Build in an option to change the "positive" class in sklearn.metrics.precision_recall_curve and sklearn.metrics.roc_curve #26758

ThorbenMaa · 2023-07-04T05:40:33Z

Describe the workflow you want to enable

In some cases, it is nice to compare a machine learning classifier with experimental data using ROC or Precision-Recall Curves. For (e.g.) a logarithmic regression model, the score returned by the model will be a probability value or a value from the corresponding decision function. Both values are positively correlated with the "positive" class and can be readily used for calculation of fpr and tpr using sklearn.metrics.precision_recall_curve or sklearn.metrics.roc_curve. However, experimental data can also be negatively correlated with the "positive class". Thus, when calculating confusion matrices, one would need to assume that the "positive" events are not at the right side of the threshold, but on the left side. The same problem occurs for imbalanced test data sets. Here, it is useful to use precision-recall curves and to define the "positive" class as the "minority class" (see https://machinelearningmastery.com/roc-curves-and-precision-recall-curves-for-imbalanced-classification/). However, in some cases, the minority class is negatively correlated with the probability values or decision function values of the classifier (i.e., the minority class corresponds to a probability of zero or to negative decision funtion values). Than it is not enough to just use the "pos_label" option as again "positive" values are on the left and not on the right side of the thresholds used for calculating the confusion matrices/precision-recall curve (see above).

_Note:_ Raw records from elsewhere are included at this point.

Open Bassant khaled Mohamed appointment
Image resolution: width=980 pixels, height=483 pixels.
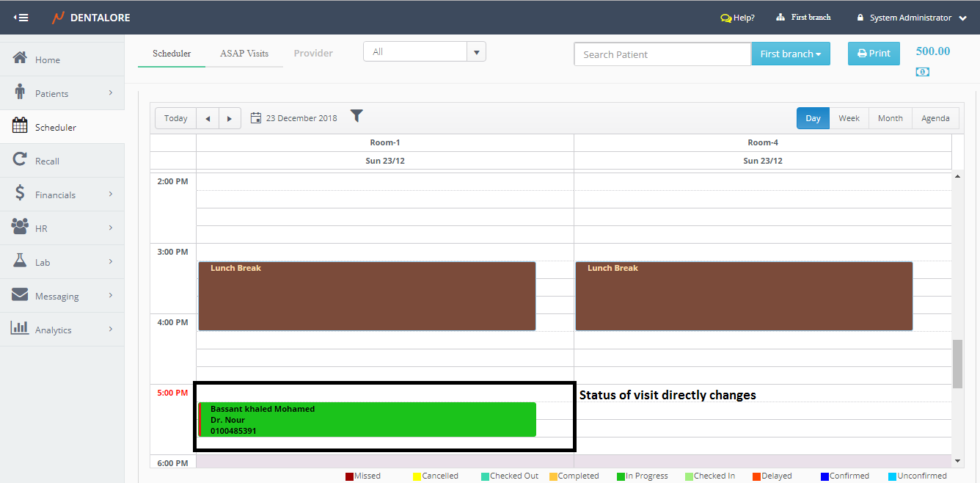coord(367,419)
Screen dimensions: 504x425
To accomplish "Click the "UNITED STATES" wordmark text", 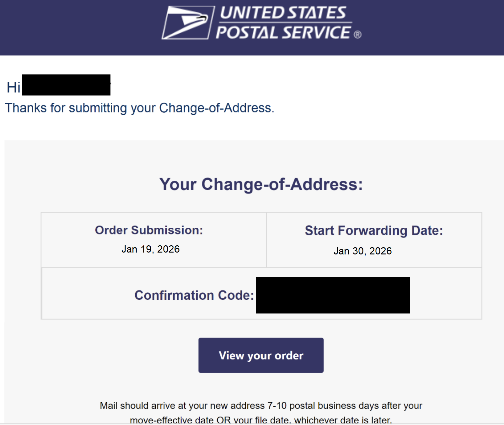I will click(x=282, y=13).
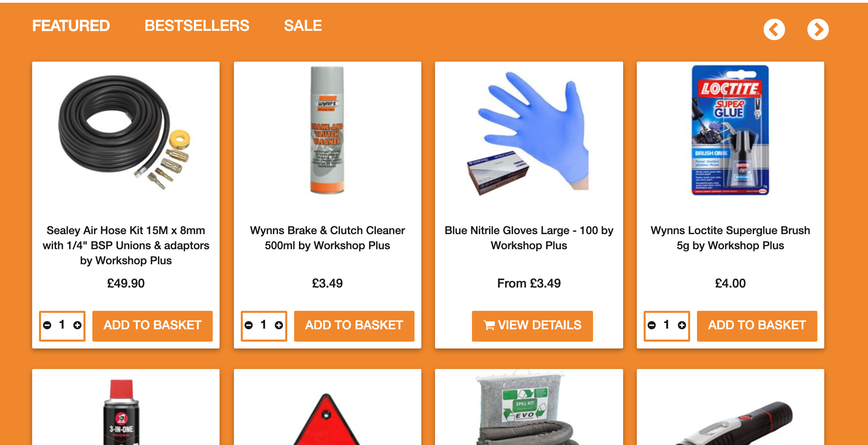The width and height of the screenshot is (868, 445).
Task: View details for Blue Nitrile Gloves
Action: pos(532,326)
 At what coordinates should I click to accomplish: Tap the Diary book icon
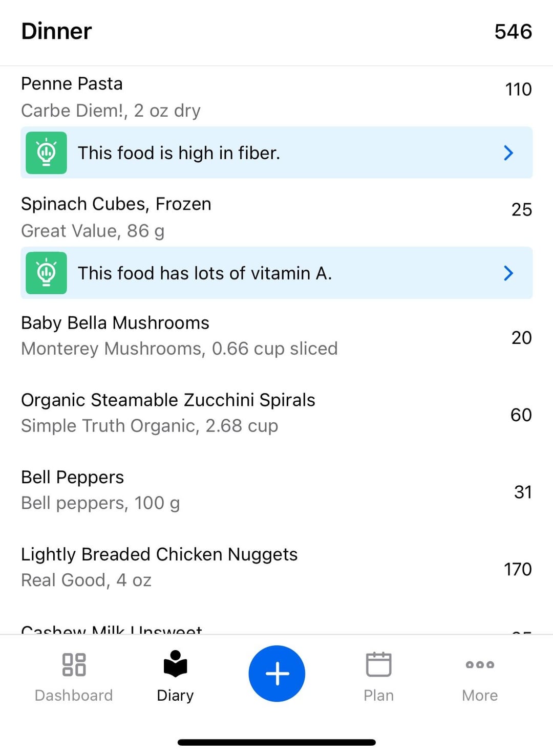click(175, 664)
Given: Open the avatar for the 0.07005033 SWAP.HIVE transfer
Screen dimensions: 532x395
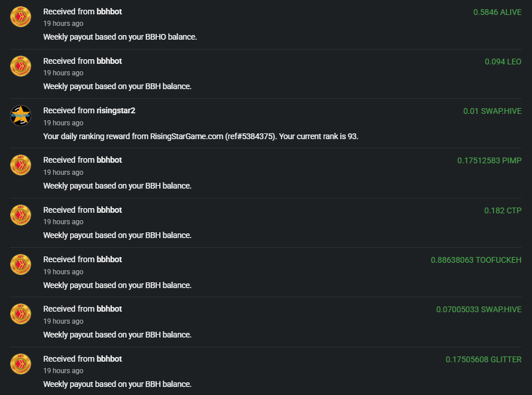Looking at the screenshot, I should coord(21,314).
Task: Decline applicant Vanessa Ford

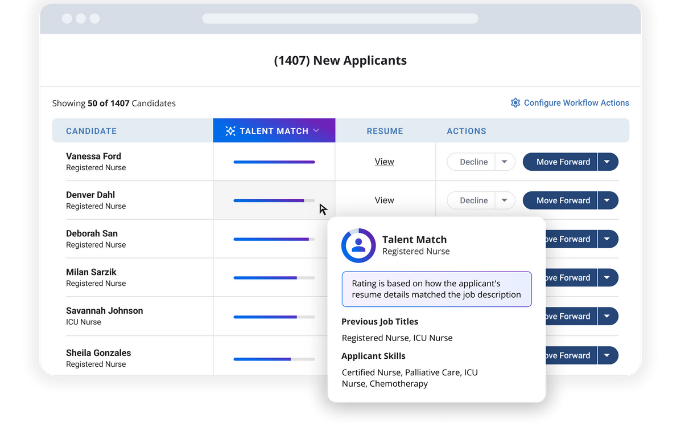Action: (471, 162)
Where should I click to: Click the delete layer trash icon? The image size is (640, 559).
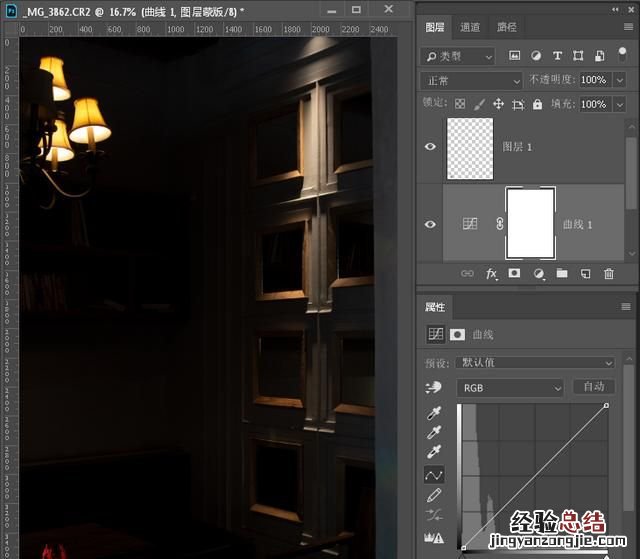(x=609, y=273)
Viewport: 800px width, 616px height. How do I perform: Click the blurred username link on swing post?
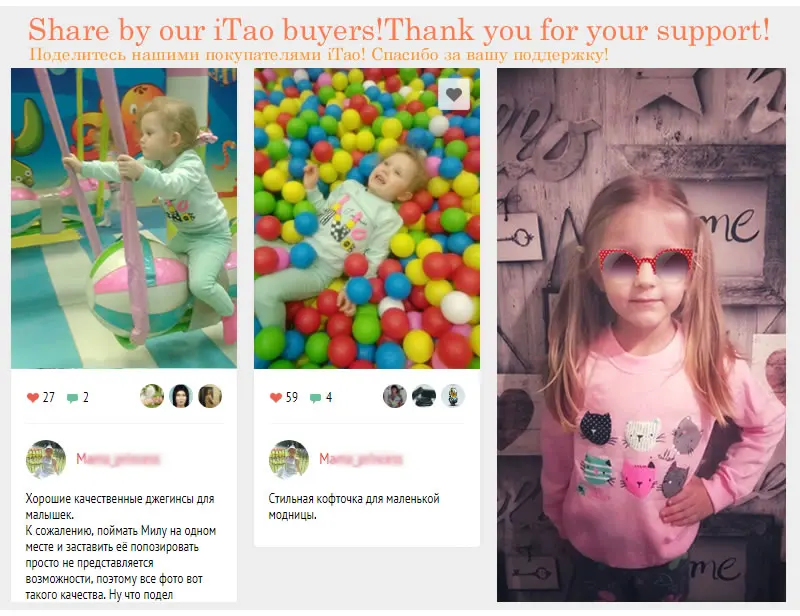pos(118,459)
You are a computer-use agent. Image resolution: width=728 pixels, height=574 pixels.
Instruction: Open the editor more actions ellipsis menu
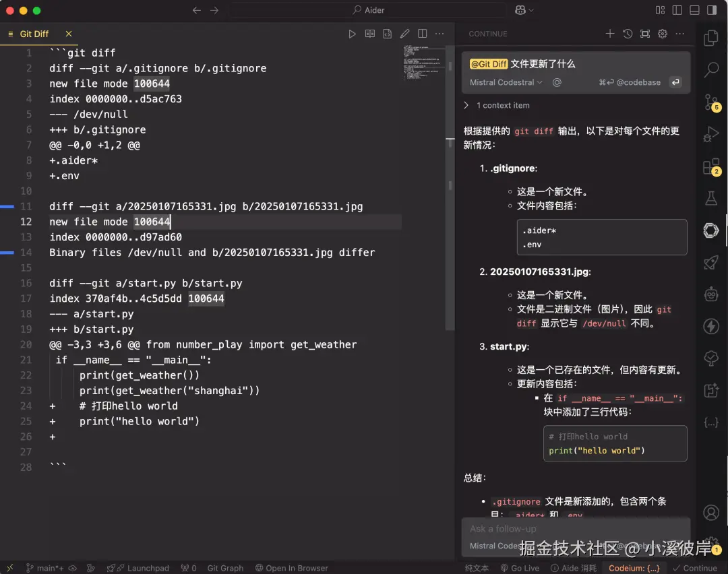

Describe your proposed solution

One could add a parameter that is given to sklearn.metrics.precision_recall_curve and sklearn.metrics.roc_curve. This parameter descibes whether the y_score paramater is positively or negatively correlated with the "positive" class (something like pos_corr=String, default='psoitive' ; the options would be 'positive' or 'negative'). The functions would than get an additional if condition:

y_score=np.array(y_score)
if pos_corr == 'negative':
    y_score=y_score*(-1)

This would transform a negative correlation to a positive one and sklearn.metrics.precision_recall_curve and sklearn.metrics.roc_curve could be used without further changes.

Describe alternatives you've considered, if relevant

No response

Additional context

No response

The text was updated successfully, but these errors were encountered:

glemaitre · 2023-07-04T18:30:52Z

@ThorbenMaa From your argumentation, I have the impression that this is already covered by the parameter pos_label. Could you provide a specific short code snippet to illustrate the shortcoming of pos_label?

ThorbenMaa · 2023-07-05T14:53:06Z

Hi @glemaitre, if I'm not mistaken, it's not. Here is an example:

import numpy as np
from sklearn import metrics
y = np.array([1, 1, 2]) #labels
scores = np.array([0.1, 0.4, 0.35]) #probabilities for a data point from (e.g.) log reg model to belong to class 2.
fpr, tpr, thresholds = metrics.roc_curve(y, scores, pos_label=2)
print("labels:")
print (y)
print("scores:")
print (scores)
for i in range (0, np.shape(y)[0], 1):    
    print("threshold: " +str(thresholds[i]))
    print("fpr      : " +str(fpr[i]))
    print("tpr      : " +str(tpr[i])+"\n")
    
print("At a threshold of 0.35, the first entry is <0.35 and should be tn, the second is >=0.35 and should be fp, and the third is >=0.35 and should be tp. This would give a fpr of 0.5 (fpr=fp/fp+tn). Everything is all right :-)")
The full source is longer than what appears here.